Errada, porque a vedação não depende de norma do Ministério da Saúde nem se limita a clínicas privadas, mas decorre diretamente da Constituição.
- B)Não é permitida no Brasil a comercialização de sangue e seus derivados, tendo em vista as necessidades de políticas públicas de estímulo à doação de sangue.
Errada, porque a proibição não existe por simples política pública de incentivo à doação, e sim por vedação constitucional expressa à comercialização.
- C)No Brasil, a Constituição Federal não permite a comercialização de sangue e seus derivados, sendo permitida no caso de tecidos.

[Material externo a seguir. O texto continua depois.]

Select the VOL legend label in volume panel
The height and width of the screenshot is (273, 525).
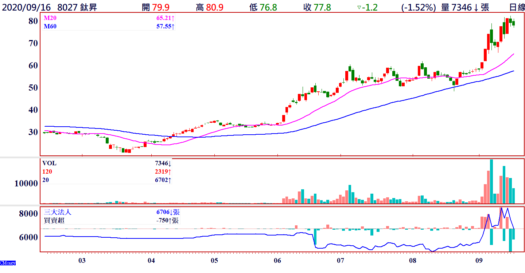[x=50, y=163]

Errada, porque a Constituição não admite a comercialização de sangue e seus derivados, e a regra sobre tecidos também não autoriza essa venda.

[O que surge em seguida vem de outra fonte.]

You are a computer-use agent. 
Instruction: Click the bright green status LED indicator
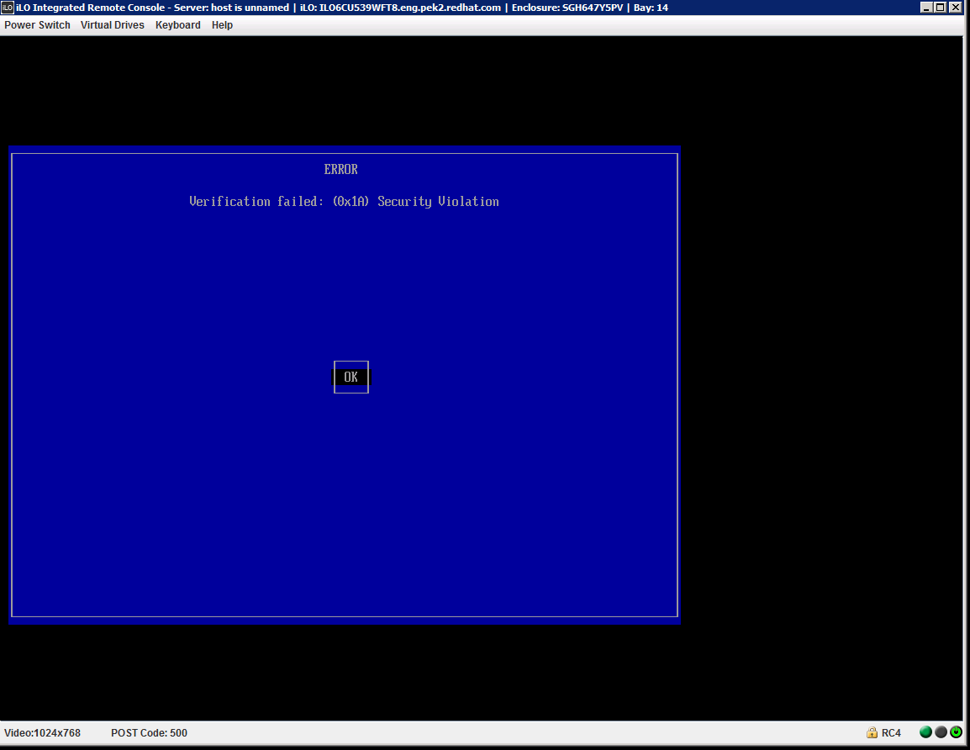[x=925, y=732]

- D)A Constituição Federal veda expressamente todo tipo de comercialização de sangue e seus derivados, bem como órgãos, tecidos e substâncias humanas.

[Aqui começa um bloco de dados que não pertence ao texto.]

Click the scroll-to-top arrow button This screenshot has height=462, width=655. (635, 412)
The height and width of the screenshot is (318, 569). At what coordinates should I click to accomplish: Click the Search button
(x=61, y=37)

Certa, porque o art. 199, §4º, da CF veda expressamente todo tipo de comercialização de sangue, seus derivados, órgãos, tecidos e substâncias humanas.
- E)A comercialização de sangue e seus derivados só será permitida em casos específicos de risco de vida, necessitando de autorização judicial.
Errada, porque a Constituição não cria exceção por risco de vida nem exige autorização judicial para permitir compra e venda desses materiais.
Gabarito: D
A Constituição trata a doação e o uso de sangue, órgãos, tecidos e substâncias humanas com bastante rigor, porque aqui não vale a lógica do mercado. O ponto central é o art. 199, §4º, da CF, que determina que a lei vai disciplinar a coleta, processamento e transfusão de sangue e seus derivados, mas com uma trava bem clara: é vedado todo tipo de comercialização. Isso significa que não importa se a coleta seria feita em clínica privada, hospital, banco de sangue ou em qualquer outro lugar. Se houver compra e venda de sangue ou de seus derivados, a Constituição barra a prática. A ideia é proteger a dignidade humana, a saúde pública e evitar exploração de pessoas em situação de vulnerabilidade, como a do caso narrado. A banca quer que você perceba que a vedação é constitucional e ampla, não apenas uma regra administrativa do Ministério da Saúde. Então, quando a questão fala em pagamento pela quantidade retirada, isso já aciona o bloqueio constitucional. Em prova, sempre desconfie quando aparecer sangue, órgãos, tecidos ou substâncias humanas com a palavra “comercialização”: a CF fecha a porta para isso. Por isso, o gabarito está na alternativa que afirma a vedação expressa de toda comercialização de sangue e seus derivados, além de outros materiais humanos. É o texto literal da Constituição, sem firula e sem brecha para negócio.